WHAT THIS TASK INVOLVES »
The response should contain all of the data below, reproduced exactly, and no pictures.

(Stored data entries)
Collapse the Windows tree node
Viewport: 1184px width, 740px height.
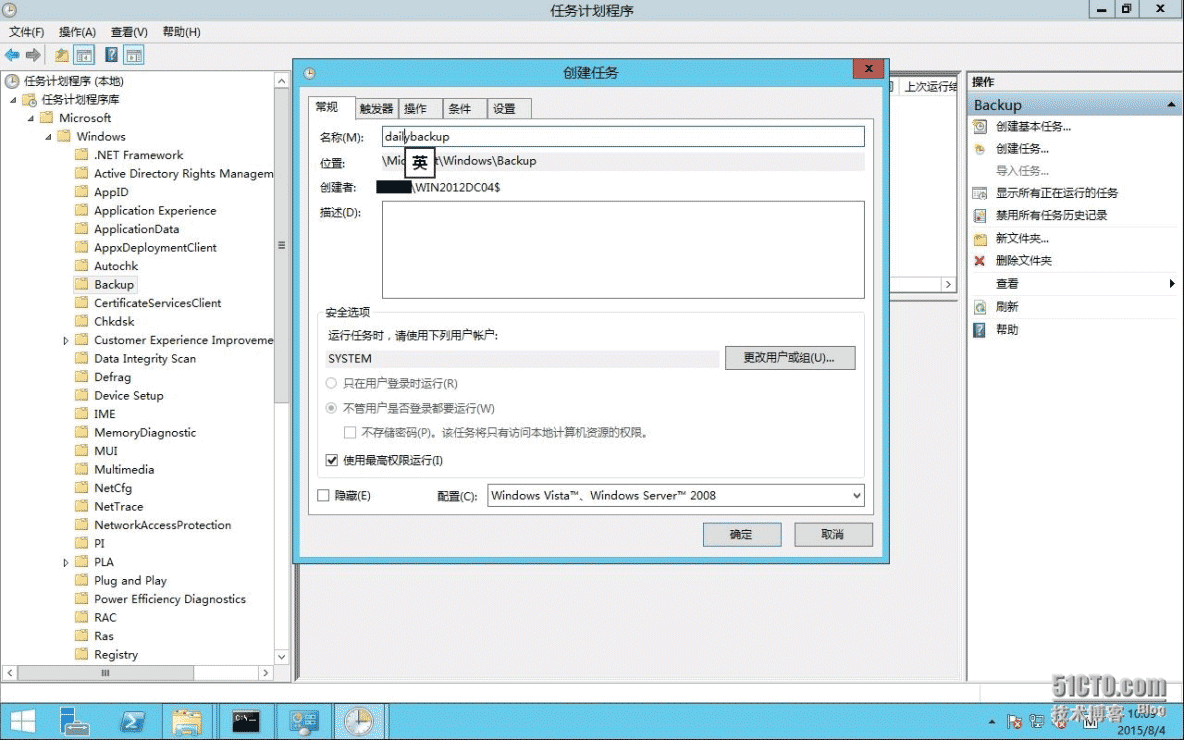(48, 137)
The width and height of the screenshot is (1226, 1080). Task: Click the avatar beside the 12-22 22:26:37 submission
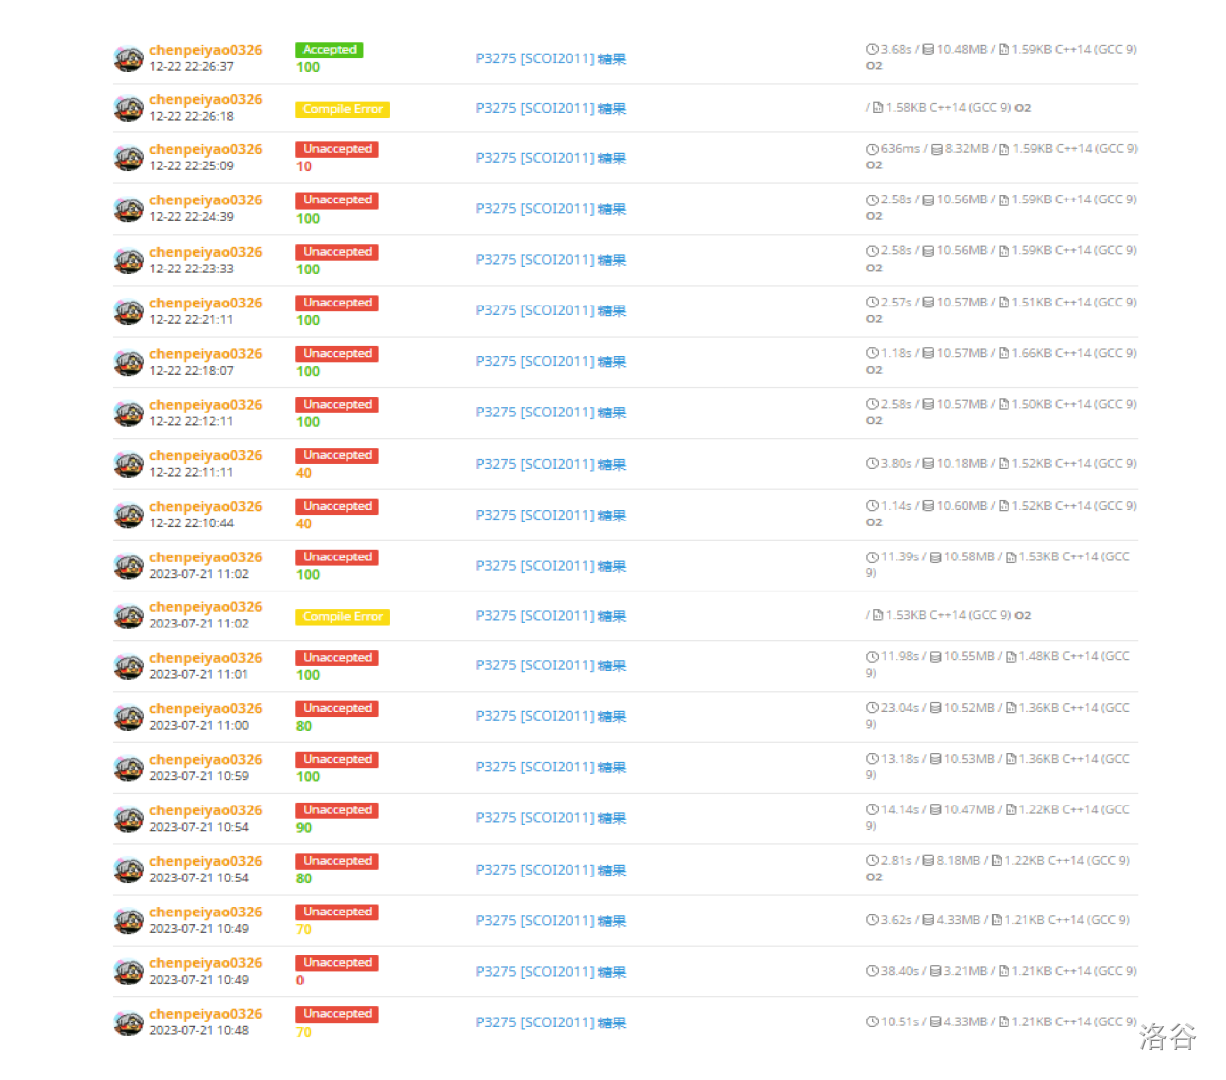[x=128, y=59]
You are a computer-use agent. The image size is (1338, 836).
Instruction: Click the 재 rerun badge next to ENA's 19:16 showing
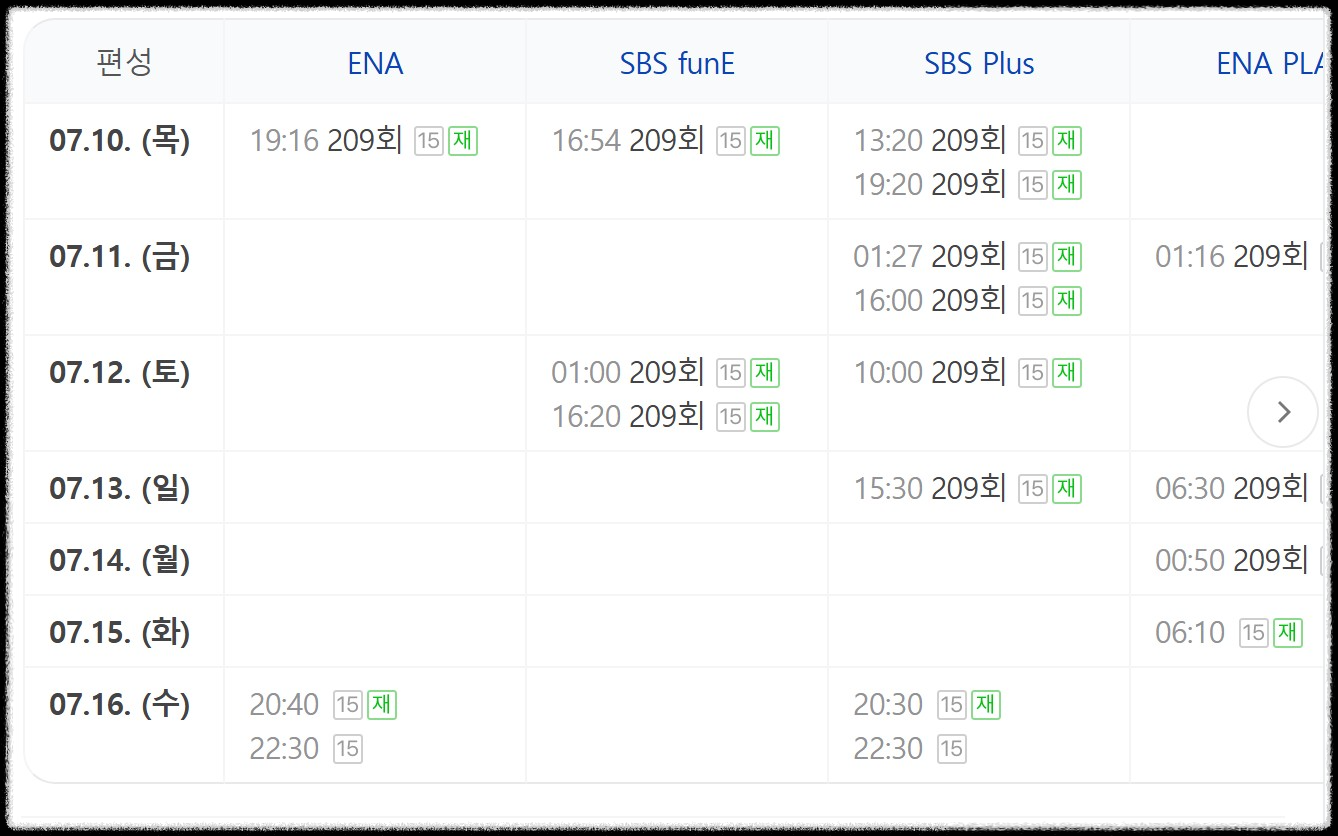pos(462,141)
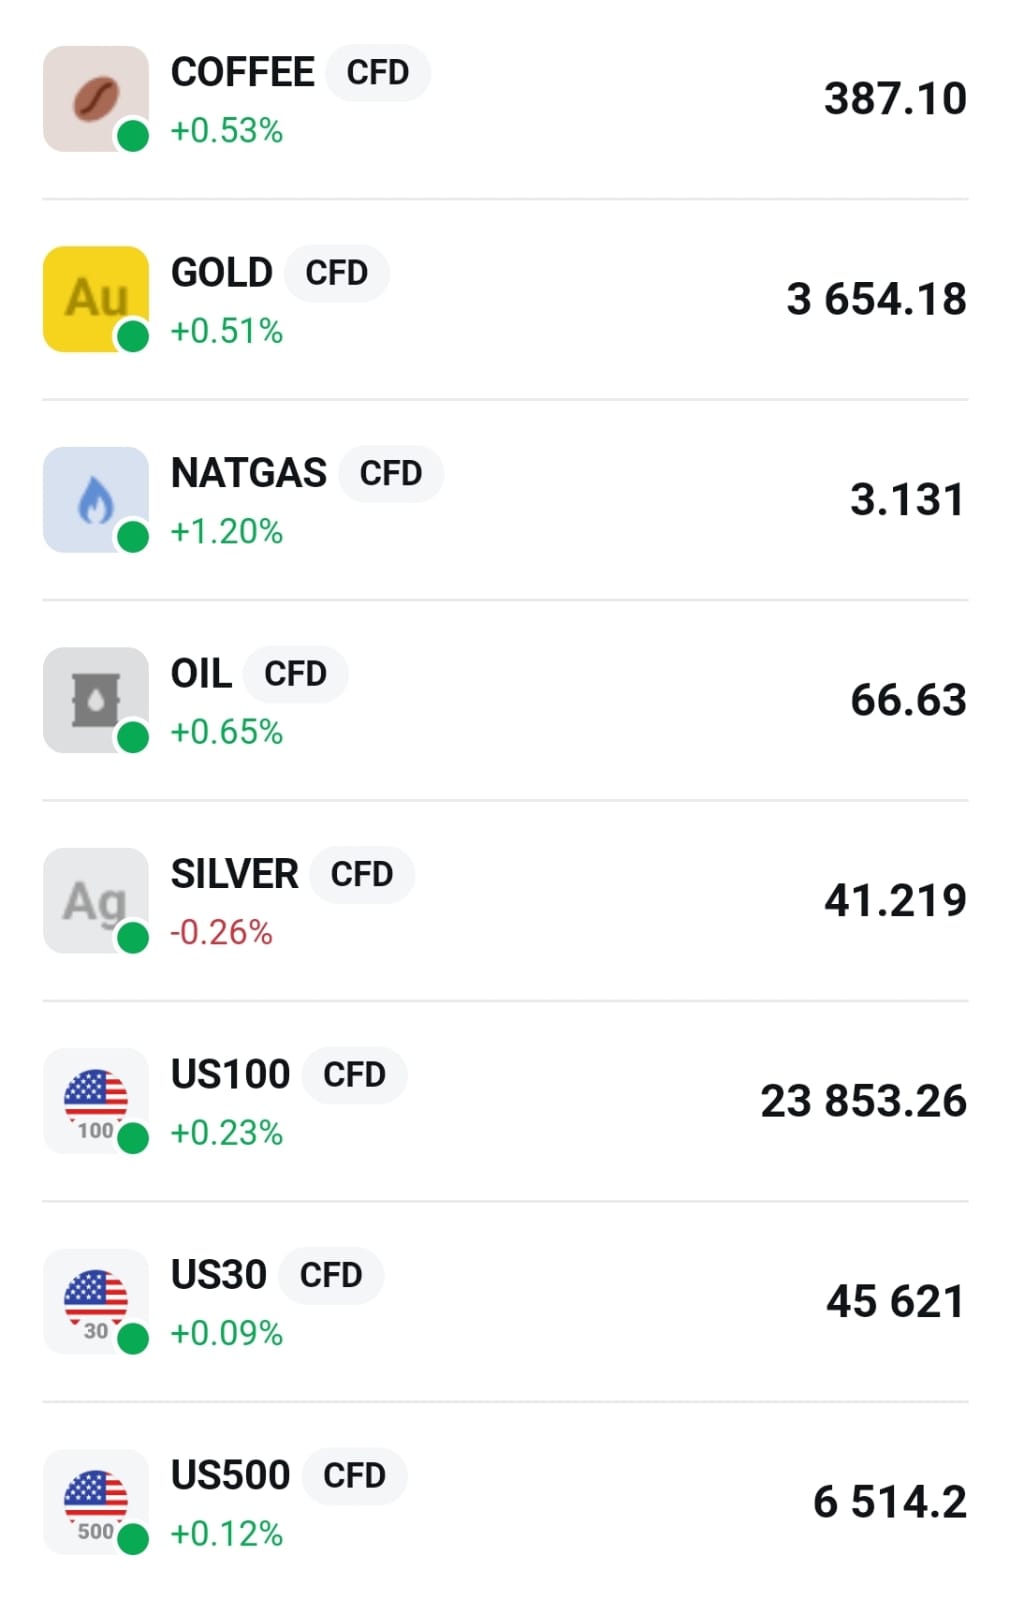Tap the gray Ag SILVER icon
Viewport: 1010px width, 1600px height.
(95, 900)
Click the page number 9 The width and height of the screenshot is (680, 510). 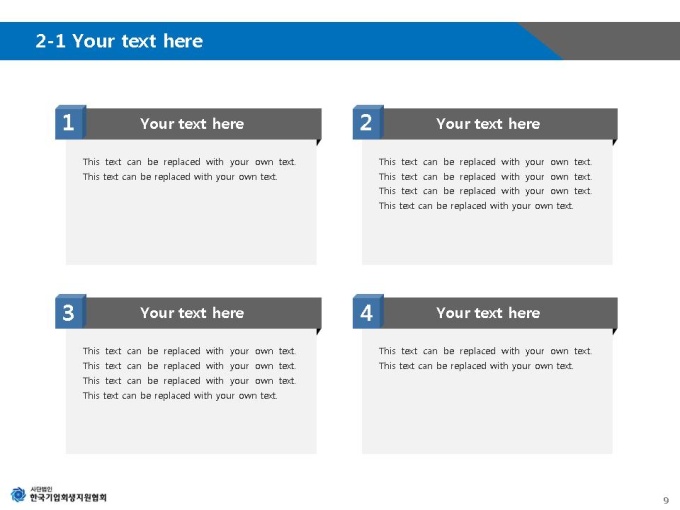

REPLY TO THE EXERCISE »
Collapse the Windows tree node
Viewport: 1184px width, 740px height.
(48, 137)
The width and height of the screenshot is (1226, 1080). Task: Click the avatar beside the 12-22 22:26:37 submission
[x=128, y=59]
You are a computer-use agent. The image size is (1338, 836).
Instruction: Click the 재 rerun badge next to ENA's 19:16 showing
pos(462,141)
Tap the gray Ag SILVER icon
Viewport: 1010px width, 1600px height.
(95, 900)
Click the page number 9 The width and height of the screenshot is (680, 510). 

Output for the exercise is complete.